Didn’t do so well on this one on the first pass.
You’re given an ordered array of prices, and are asked to find the maximum inter-day profit. Constraints: the buy must be before the sell (first price array index < second price array index), and profit is 0 if there is no positive delta.
I originally did a brute force solution that essentially came down to a double loop. Worked fine for small examples, but failed on time for long ones.
So I went and took a shower, and got half of it: if I find the minimum value, then no price after that can possibly have a bigger delta. However, it’s possible that there was a bigger delta preceding that, and I got stuck there for a while, wondering about iterating backward, but couldn’t see a definite siimple algorithm.
I got a hint that I could use a sliding window, and that gave me the right solution.
Start at index 0 as the tentative minimum.
Walk a second index forward.
If the walking index finds a new minimum, move the minimum pointer.
Otherwise, calculate the delta between the current minimum and the walking index price.
If the delta is > the old max delta, save it.
My original insight would eliminate whatever part of the array that followed the global minimum, but would have missed possible local maximum deltas (e.g., [10, 100, 1, 5]
would have a true max delta of 90; scanning only after the global minimum would only have found a delta of 4).
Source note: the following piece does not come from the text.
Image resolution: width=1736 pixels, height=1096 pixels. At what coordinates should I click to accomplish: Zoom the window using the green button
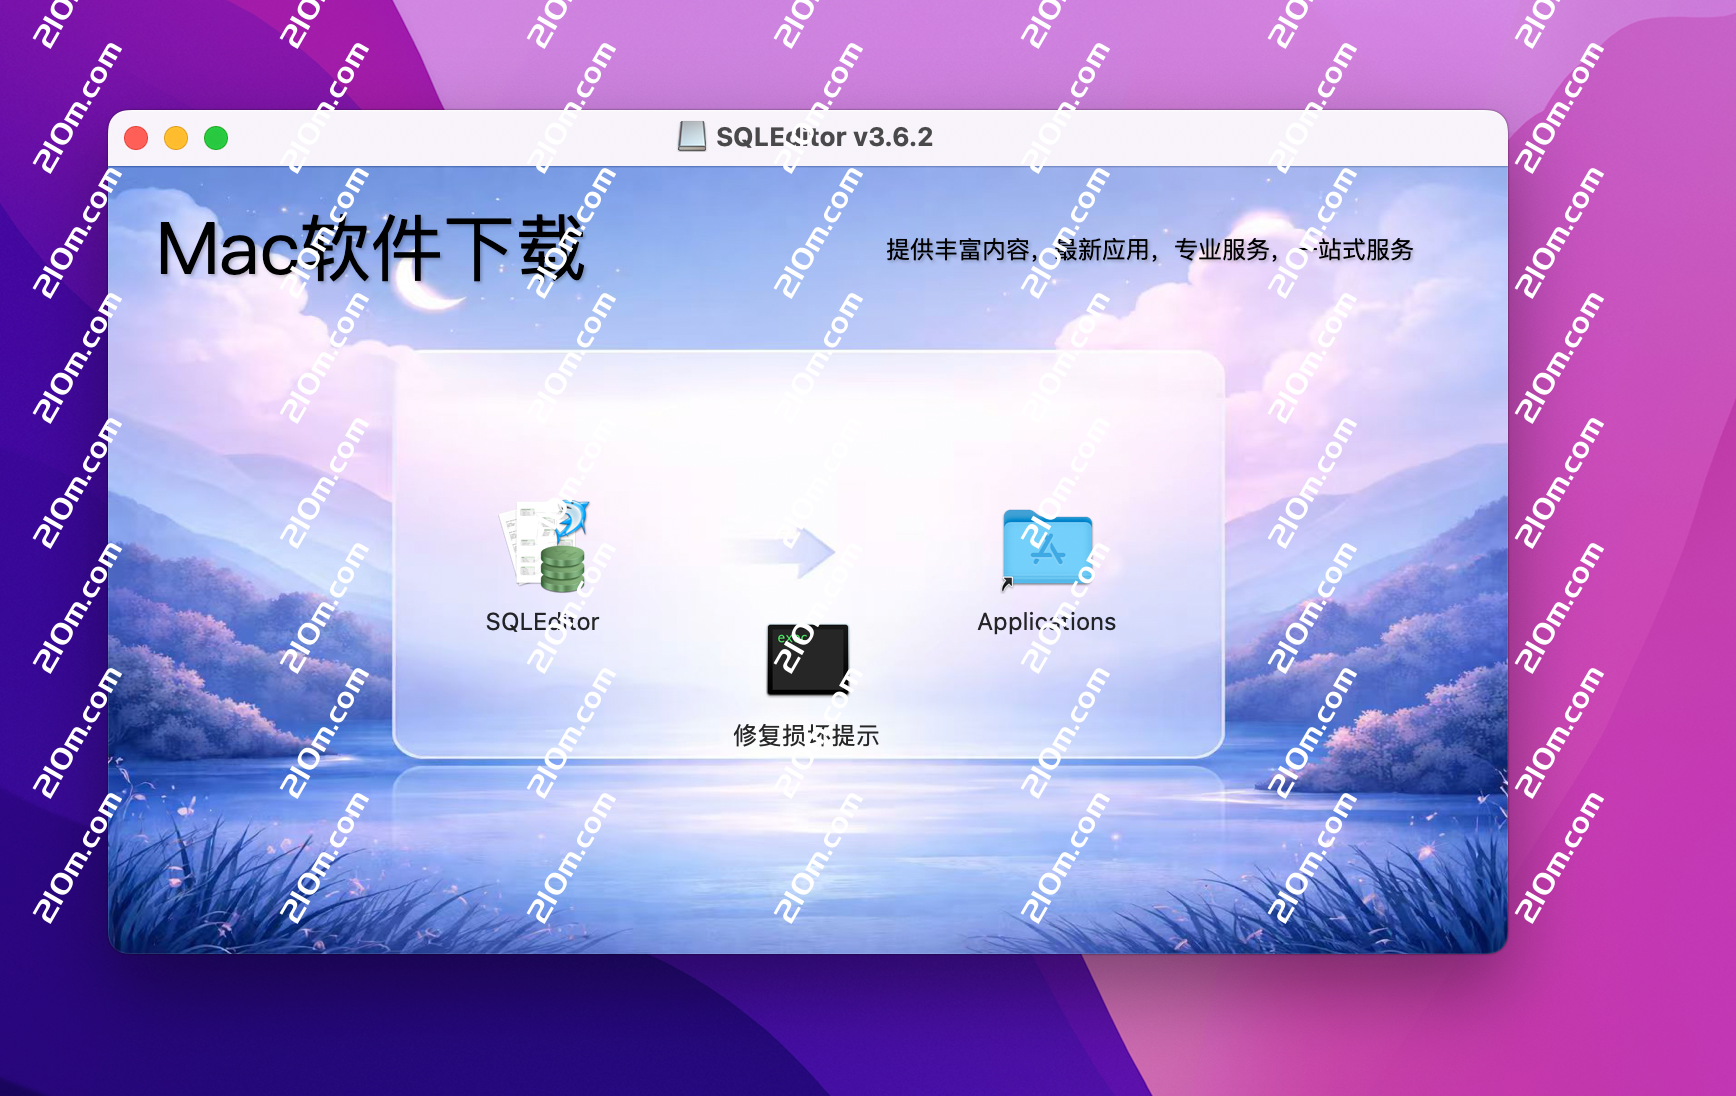click(216, 138)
The sliding window finds that first delta of 90, and then keeps it, even though we find a new minimum at 1.
func maxProfit(prices []int) int {
// iterate over the array from the start.
// take the current item as the start price.
// find the max price after this one that leads to a profit, or 0.
// repeat for each day up to the last-1.
// if the profit for a given iteration is > the current, save it instead.
maxProfit := 0
tentativeMinIndex := 0
for i := tentativeMinIndex; i < len(prices); i++ {
if prices[i] < prices[tentativeMinIndex] {
tentativeMinIndex = i
continue
}
// haven't moved minimum, calc profit
thisProfit := prices[i] - prices[tentativeMinIndex]
if thisProfit > maxProfit {
maxProfit = thisProfit
}
}
return maxProfit
}
How’d I do? Bad on the initial O(N^2) iteration, but fab on the sliding window version: top 99% in speed, top 93% in memory.
Taking a shower helped, but I won’t be able to do that in an interview, alas. (Another good argument for working at home.)
Next is palindromes, and we’ll be back to fun with Go strings again.